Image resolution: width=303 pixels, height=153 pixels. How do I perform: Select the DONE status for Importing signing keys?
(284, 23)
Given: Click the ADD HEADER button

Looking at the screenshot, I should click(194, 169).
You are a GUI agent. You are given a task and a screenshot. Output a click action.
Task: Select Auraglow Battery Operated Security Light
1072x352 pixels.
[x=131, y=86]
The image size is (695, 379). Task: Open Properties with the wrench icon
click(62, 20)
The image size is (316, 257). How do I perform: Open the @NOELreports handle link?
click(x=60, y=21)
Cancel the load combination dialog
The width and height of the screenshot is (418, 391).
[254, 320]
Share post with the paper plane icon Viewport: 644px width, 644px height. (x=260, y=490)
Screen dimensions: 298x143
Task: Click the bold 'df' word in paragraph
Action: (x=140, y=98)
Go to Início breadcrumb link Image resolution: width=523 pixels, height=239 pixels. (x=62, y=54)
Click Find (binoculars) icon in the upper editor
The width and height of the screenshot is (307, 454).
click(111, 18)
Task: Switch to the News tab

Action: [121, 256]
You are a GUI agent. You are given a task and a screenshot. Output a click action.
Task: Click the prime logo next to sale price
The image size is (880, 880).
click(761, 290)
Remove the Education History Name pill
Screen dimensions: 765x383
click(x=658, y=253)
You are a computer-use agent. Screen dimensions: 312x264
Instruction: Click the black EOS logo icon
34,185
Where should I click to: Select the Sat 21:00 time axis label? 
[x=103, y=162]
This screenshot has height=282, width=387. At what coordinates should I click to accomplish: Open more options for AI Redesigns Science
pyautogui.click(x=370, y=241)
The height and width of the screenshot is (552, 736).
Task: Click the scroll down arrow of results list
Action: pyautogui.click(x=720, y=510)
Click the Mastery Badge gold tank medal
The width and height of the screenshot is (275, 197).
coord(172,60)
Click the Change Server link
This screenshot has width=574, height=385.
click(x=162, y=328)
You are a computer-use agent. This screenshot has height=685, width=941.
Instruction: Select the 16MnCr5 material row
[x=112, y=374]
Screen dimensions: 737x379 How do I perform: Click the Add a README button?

───

● REQUIREMENT
Transcribe every record exactly.

● OUTPUT BELOW
Image resolution: width=303 pixels, height=153 pixels. How do I perform: Select the DONE status for Importing signing keys?
(284, 23)
Given: Click the ADD HEADER button

Looking at the screenshot, I should click(194, 169).
You are a GUI agent. You are given a task and a screenshot. Output a click action.
Task: Select Auraglow Battery Operated Security Light
1072x352 pixels.
[x=131, y=86]
The image size is (695, 379). Task: Open Properties with the wrench icon
click(62, 20)
The image size is (316, 257). How do I perform: Open the @NOELreports handle link?
click(x=60, y=21)
Cancel the load combination dialog
The width and height of the screenshot is (418, 391).
[254, 320]
Share post with the paper plane icon Viewport: 644px width, 644px height. (x=260, y=490)
Screen dimensions: 298x143
Task: Click the bold 'df' word in paragraph
Action: (x=140, y=98)
Go to Início breadcrumb link Image resolution: width=523 pixels, height=239 pixels. (x=62, y=54)
Click Find (binoculars) icon in the upper editor
The width and height of the screenshot is (307, 454).
click(111, 18)
Task: Switch to the News tab

Action: [121, 256]
You are a GUI agent. You are given a task and a screenshot. Output a click action.
Task: Click the prime logo next to sale price
The image size is (880, 880).
click(761, 290)
Remove the Education History Name pill
Screen dimensions: 765x383
click(x=658, y=253)
You are a computer-use agent. Screen dimensions: 312x264
Instruction: Click the black EOS logo icon
34,185
Where should I click to: Select the Sat 21:00 time axis label? 
[x=103, y=162]
This screenshot has height=282, width=387. At what coordinates should I click to accomplish: Open more options for AI Redesigns Science
pyautogui.click(x=370, y=241)
The height and width of the screenshot is (552, 736).
Task: Click the scroll down arrow of results list
Action: pyautogui.click(x=720, y=510)
Click the Mastery Badge gold tank medal
The width and height of the screenshot is (275, 197).
coord(172,60)
Click the Change Server link
This screenshot has width=574, height=385.
click(x=162, y=328)
You are a computer-use agent. This screenshot has height=685, width=941.
Instruction: Select the 16MnCr5 material row
[x=112, y=374]
Screen dimensions: 737x379 How do I perform: Click the Add a README button?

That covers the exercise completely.